• BRANO SCELTO:
↓↓↓
Quando la ferrovia non era TAV e c’erano il Re e Quintino Sella

Frejus e Quintino Sella

Quando la ferrovia non era TAV e c’erano il Re e Quintino Sella
Quando la galleria ferroviaria del Frejus fu inaugurata ufficialmente il 17 settembre 1871, Roma era diventata capitale del regno d’Italia da soli tre mesi: nonostante la «presa di Roma» fosse avvenuta il 20 settembre 1870, Firenze rimase ancora ufficialmente capitale del regno fino al giugno 1871. Dalla prima idea del traforo erano trascorsi una trentina d’anni che non erano stati anni banali. Nel 1840, anno del primo memorandum, sul trono a Torino sedeva Carlo Alberto, non era ancora entrato in vigore lo Statuto, ma soprattutto la Savoia oggi francese, faceva ancora parte del regno di Sardegna. Unire passando attraverso le Alpi le due parti del regno era ritenuto necessario e vantaggioso, anche se -in un primo momento- l’idea non suscitò eccessivo entusiasmo. Una decina d’anni dopo gli studi preparatori non si erano ancora conclusi, ma nel frattempo la convinzione di realizzare il traforo si era rafforzata, anche grazie agli sforzi di un giovane e brillante studioso di geologia che poi passò alla politica: a Quintino Sella fu infatti affidato l’incarico di studiare il problema della circolazione d’aria nella galleria.

Camillo Benso di Cavour

Nel 1857 Vittorio Emanuele II, non ancora re d’Italia (lo diventò nel 1861), diede ufficialmente il via ai lavori per la cui direzione erano stati coinvolti, oltre a Sella, alcuni tra i più illustri tecnici e docenti universitari del regno come Germain Sommellier, Sebastiano Grandis e Severino Grattoni. Da notare che nel 1857 non esisteva ancora nemmeno l’istituzione scientifica dalla quale nel 1906 sarebbe nato il regio Politecnico: la Scuola di Applicazione per gli Ingegneri, frutto della riforma Casati, fu infatti fondata nel 1859. Nello stesso anno si combatté però anche la Seconda guerra d’indipendenza e, come è noto, l’alleanza con la Francia costò al Piemonte la cessione di Nizza e della Savoia. Il traforo sembrò perdere il suo significato originale, quello di unire due parti dello stesso regno, ma non fu così. Nonostante dal 1860 la Savoia fosse diventata francese, intervenne lo stesso Camillo Benso di Cavour sostenendo l’importanza della prosecuzione dell’opera e soprattutto ottenendo dalla Francia la cifra di diciannove milioni di lire dell’epoca. Inoltre, dagli accordi stipulati, si convenne che l’opera avrebbe dovuto essere terminata in venticinque anni.
↑↑↑
• INSIEME DI DATI:
↓↓↓
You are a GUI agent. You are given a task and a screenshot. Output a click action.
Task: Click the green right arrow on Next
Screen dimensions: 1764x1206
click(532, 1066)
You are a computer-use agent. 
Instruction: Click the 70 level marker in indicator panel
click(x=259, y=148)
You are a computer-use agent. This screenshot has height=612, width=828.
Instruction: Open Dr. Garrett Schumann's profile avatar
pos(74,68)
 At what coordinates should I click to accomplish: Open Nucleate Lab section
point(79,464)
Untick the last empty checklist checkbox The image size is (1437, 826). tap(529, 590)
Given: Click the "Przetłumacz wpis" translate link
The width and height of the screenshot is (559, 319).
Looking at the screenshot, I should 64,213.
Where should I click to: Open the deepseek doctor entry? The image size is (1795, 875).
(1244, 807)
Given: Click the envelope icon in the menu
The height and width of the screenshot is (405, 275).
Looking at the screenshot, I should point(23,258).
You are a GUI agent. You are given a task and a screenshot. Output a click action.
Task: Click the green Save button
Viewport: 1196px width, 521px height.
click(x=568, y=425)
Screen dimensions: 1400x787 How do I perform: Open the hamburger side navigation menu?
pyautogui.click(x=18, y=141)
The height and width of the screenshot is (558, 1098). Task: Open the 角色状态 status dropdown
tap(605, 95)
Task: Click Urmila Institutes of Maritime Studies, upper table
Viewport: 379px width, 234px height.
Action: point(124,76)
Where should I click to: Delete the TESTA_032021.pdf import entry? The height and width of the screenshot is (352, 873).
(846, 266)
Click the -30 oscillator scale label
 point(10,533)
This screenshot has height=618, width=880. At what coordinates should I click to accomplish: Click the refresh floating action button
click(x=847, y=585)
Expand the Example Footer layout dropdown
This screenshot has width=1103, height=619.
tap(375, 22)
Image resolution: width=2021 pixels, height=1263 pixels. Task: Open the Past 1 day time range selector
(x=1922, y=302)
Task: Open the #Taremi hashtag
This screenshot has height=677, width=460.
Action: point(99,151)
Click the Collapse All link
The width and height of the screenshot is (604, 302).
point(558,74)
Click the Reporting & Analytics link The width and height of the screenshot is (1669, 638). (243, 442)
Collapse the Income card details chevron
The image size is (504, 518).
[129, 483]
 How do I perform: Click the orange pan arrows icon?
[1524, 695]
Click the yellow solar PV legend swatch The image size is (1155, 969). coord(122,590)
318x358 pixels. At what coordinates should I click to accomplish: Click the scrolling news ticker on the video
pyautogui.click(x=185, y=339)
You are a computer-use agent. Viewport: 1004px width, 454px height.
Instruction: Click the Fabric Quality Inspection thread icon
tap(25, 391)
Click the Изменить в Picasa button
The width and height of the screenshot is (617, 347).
↑↑↑
• PROBLEMA:
Prosegui il brano sul traforo del Frejus a partire dal punto in cui si interrompe. L'elenco riportato sopra proviene da una fonte diversa da quella del brano.

• RISULTATO:
Un cantiere imponente

Una stima esatta è ovviamente difficile, ma un numero di quattromila operai impegnati negli anni della costruzione sembra la più vicina alla realtà. Mentre i lavori avanzavano si compivano anche altre tappe importanti dell’Unità d’Italia: nel 1864 un piccolo gruppo mazziniano tentò di far insorgere il Veneto orientale ancora sotto la dominazione austriaca, nel 1866 furono scritte le pagine oscure di Custoza e Lissa e nel 1867, a Mentana, con l’aiuto determinante di truppe francesi, i garibaldini furono sbaragliati sulla strada di Roma. Eppure, nonostante i dolorosi incidenti sul lavoro e un’epidemia di colera che mieté altre vittime, i lavori proseguirono fino alla caduta dell’ultimo diaframma della galleria il 25 dicembre 1870 e all’incontro dei due gruppi di minatori, ma non bisogna dimenticare che in Francia in quel momento si stava combattendo la guerra franco-prussiana. Alla conclusione, quando furono chiusi i bilanci anche dei costi umani dell’opera, risultarono almeno una cinquantina di vittime. Benché sia scorretto fare un confronto, viene da pensare alle diverse e ben più complesse condizioni in cui -più o meno negli stessi anni- fu costruita la maggior parte della rete ferroviaria degli Stati Uniti. Elevati, ovviamente, anche i costi materiali del traforo stimati in circa una settantina di milioni di lire del tempo, vera cifra da capogiro.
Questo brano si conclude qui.